Reading this author's writing is like inhaling a satisfying breath of fresh air. Upon reading the scene where there is a pending birth and the father is waiting for a doctor, the tension was palpable.
 
When I read certain scenes from battles in Iwo Jima I felt as if I were there. Matt was "a man on a mission, a well-trained fighting machine--and this, coupled with his innate country good sense and seething anger, made for a deadly combination." I responded to the descriptions of war with horror and grief.
 
After Matt's best friend, Joe was killed Matt suffered. "Depression was something he previously had only heard about. It was a midnight feeling that clawed its way into his gut and played games with his mind. When he was sure no one was watching, he lay on the ground, pulled his knees into his chest and quietly rocked back and forth. The fetal position somehow soothed his frayed nerves."
 
After much travel and a full life, Matt passed from this existence but continued to learn.

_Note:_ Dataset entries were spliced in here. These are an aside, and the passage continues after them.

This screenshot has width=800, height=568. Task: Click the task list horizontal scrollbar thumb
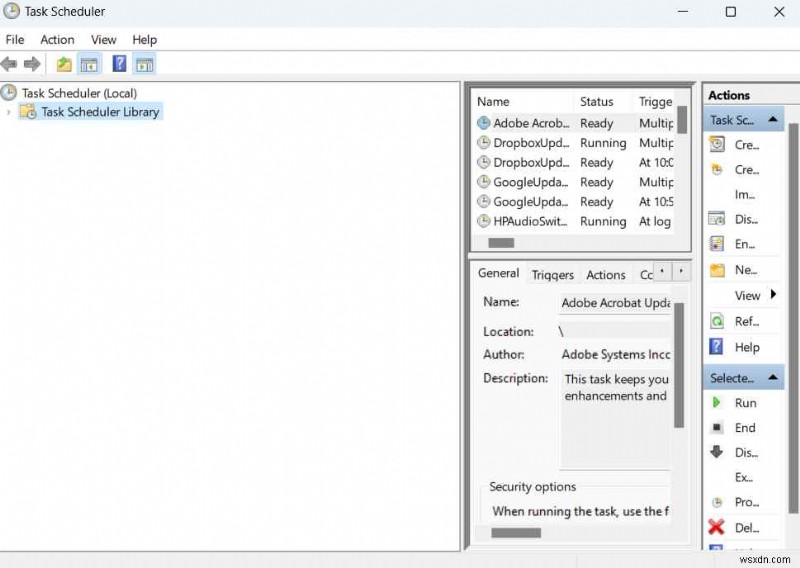click(501, 243)
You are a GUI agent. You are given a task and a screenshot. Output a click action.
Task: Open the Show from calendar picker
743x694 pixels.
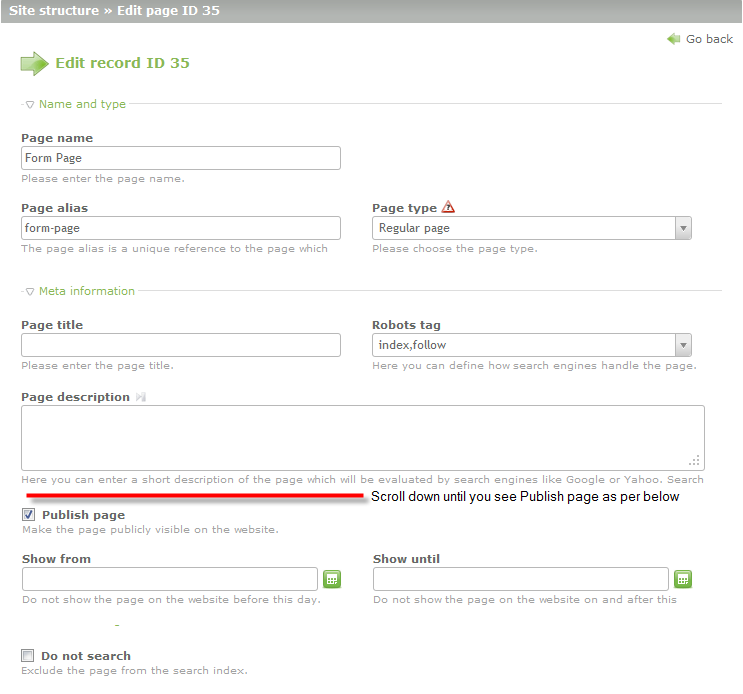coord(332,579)
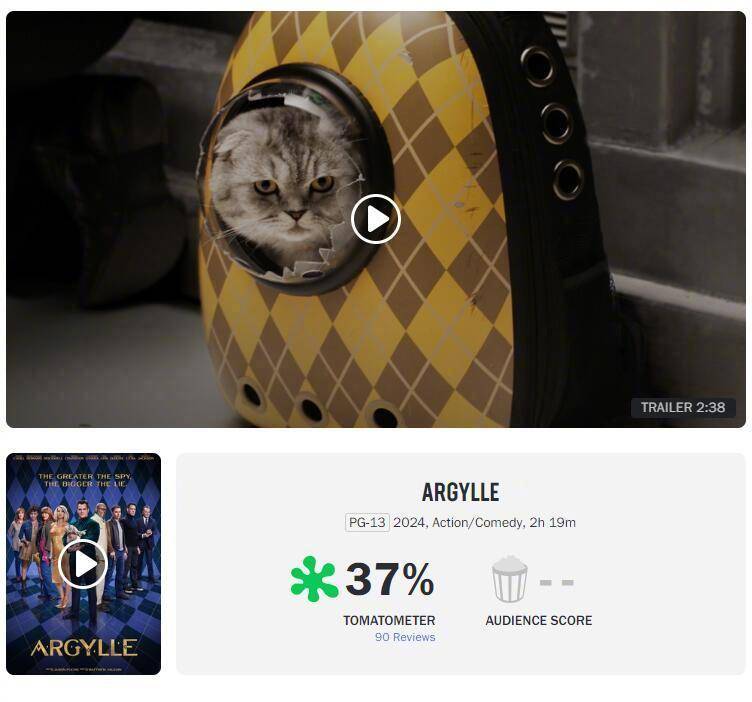Viewport: 752px width, 702px height.
Task: Click the popcorn bucket audience icon
Action: point(509,579)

“Abraham,” Matt interrupted, “I feel . . . I feel so terribly guilty for the things I’ve done.”
 
“My son,” Abraham said, “guilt is a useful feeling; it makes you aware of a wrongful doing. There its purpose ends. When one feels guilt, one should try to correct the misdeed, and if unable to do so, ask forgiveness of the one you have wronged. If for some reason even that is not possible, direct your plea to God, and there your responsibility ends.”
 
Matt experienced a sense of relief.
 
Abraham continued. “Karma, though, is created with each and every act, and at some point in time you have to face the effects of what you have created. But karma is not about punishment, it’s about learning."
 
The Lama Tenzin Tashi agreed to work with Matthew to help rectify his karma. It was a lifelong commitment that took great time and effort.
 
I received a complimentary copy from the author. That did not change my opinion for this review.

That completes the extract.